> **WRITTEN TASK A**
From the toml_ops crate page, list every operator symbol named in its Overview section, with the role the page gives each one.
> **WRITTEN TASK B**
Write the next part of the toml_ops crate page, picking up right after its last line.

> **PROVIDED TEXT**
-*-*-

#toml #operator #pointers #json-path #node #value #overload

toml_ops

Implement Toml pointer following the json path syntax, with type Option<&toml::Value>. Overload / as path operator to point into a node in toml tree, as well as some other meaningfull operator overload

1 unstable release

0.1.0 Mar 13, 2023

#2660 in Parser implementations

MIT/Apache

43KB
767 lines

Toml Path and Pointer

Overview

Implement Toml pointer following the json path syntax, with type Option<&toml::Value>, which dependent on crate toml. Overload / as path operator to point into a node in toml tree, as well as some other meaningfull operator overload. Such as pipe operator | to get primitive value from scalar leaf node, push operator << to overwrite scalar node or push new item to array or table, and push assign operator <<= to re-assign to toml node unconditionally. While / or operator << may invalidate the pointer, we can use ! operator or is_none() method to test such failed case.

Expample

use toml_ops::PathOperator;
let tv = r#"
[host]
ip="127.0.0.1"

-*-*-

> **GIVEN DATA**

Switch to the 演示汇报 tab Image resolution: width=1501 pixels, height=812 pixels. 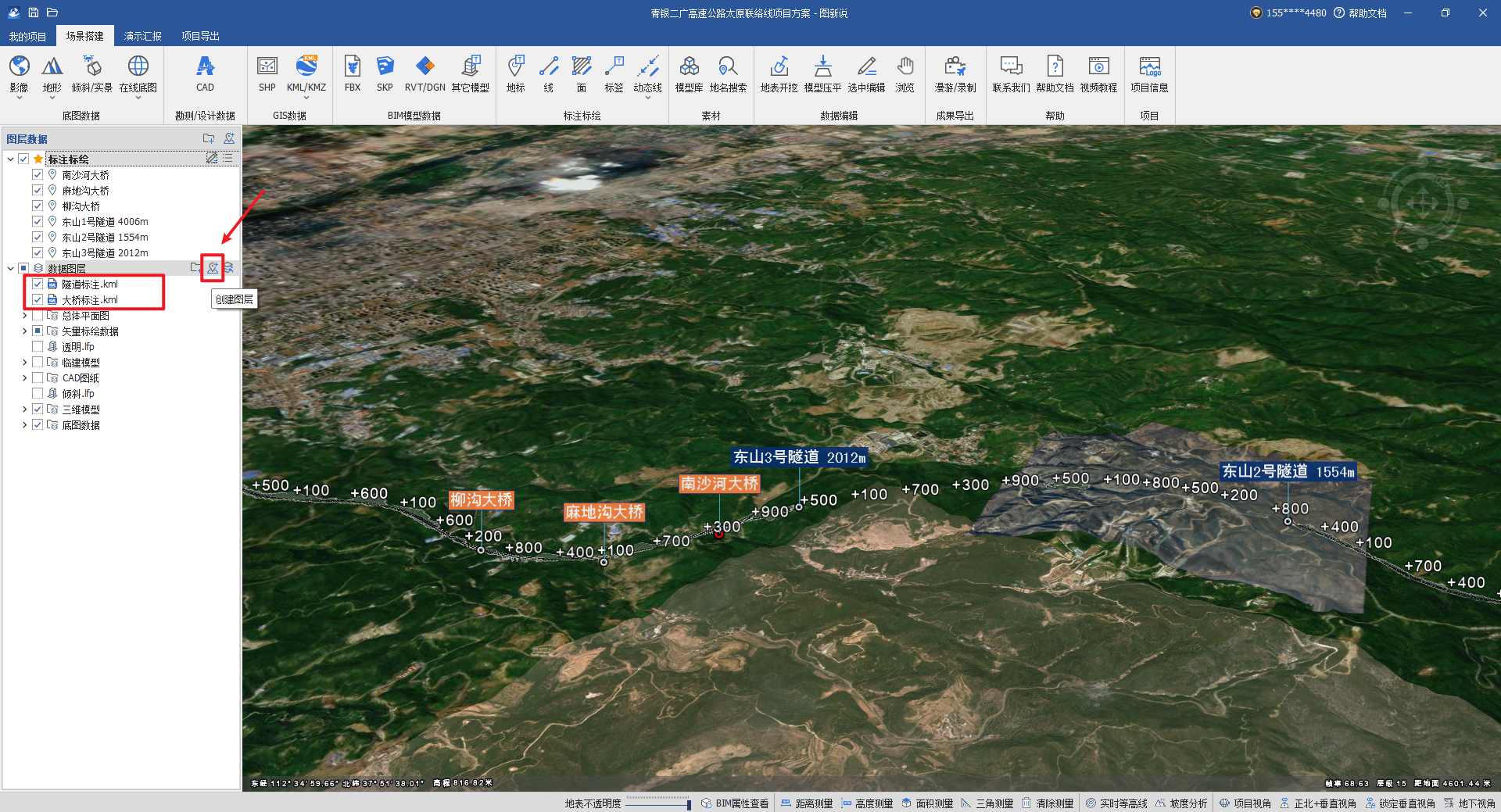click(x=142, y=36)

-*-*-

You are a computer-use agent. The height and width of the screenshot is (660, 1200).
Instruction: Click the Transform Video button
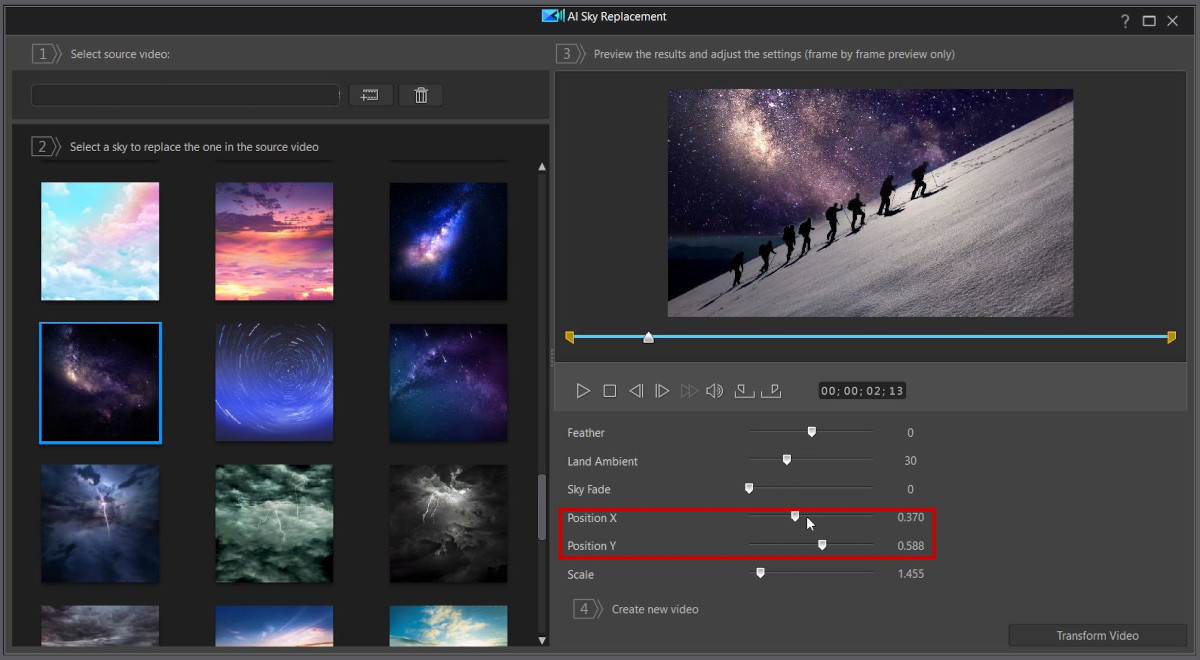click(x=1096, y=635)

-*-*-

> **RIGHT ANSWER A**
- `/`: path operator that points into a node in the toml tree
- `|`: pipe operator that gets the primitive value from a scalar leaf node
- `<<`: push operator that overwrites a scalar node or pushes a new item to an array or table
- `<<=`: push assign operator that re-assigns to a toml node unconditionally
- `!`: operator used to test the failed case when `/` or `<<` invalidates the pointer

> **RIGHT ANSWER B**
port=8080
proto=["tcp", "udp"]
"#;
let mut v: toml::Value = tv.parse().unwrap(); 

let port = v.path() / "host" / "port" | 0;
assert_eq!(port, 8080);

let node = v.path_mut() / "host" / "port" << 8989;
let port = node | 0;
assert_eq!(port, 8989);

let proto = v.path() / "host" / "proto" / 0 | "";
assert_eq!(proto, "tcp");

let host = v.path_mut() / "host";
let host = host << ("newkey", "newval") << ("morekey", 1234);
assert_eq!(host.is_none(), false);
assert_eq!(!host, false);

let mut proto = v.path_mut() / "host" / "proto";
proto = proto << ("json", ) << ["protobuf"];
assert_eq!(proto.as_ref().unwrap().as_array().unwrap().len(), 4);

proto <<= "default";
assert_eq!(proto.as_ref().unwrap().is_str(), true);
let proto = v.path() / "host" / "proto" | "";
assert_eq!(proto, "default");

let invalid = v.path() / "host" / "no-key";
assert_eq!(!invalid, true);
assert_eq!(invalid.is_none(), true);

Path Syntax

Some like file path in unix file system, separate each component by slash /, espacially for array index also use / not []. So you should not use numeric key in table to avoid confuse.

Please refer detail or standard json path syntax, as toml is roughly equivalent to json in their data model.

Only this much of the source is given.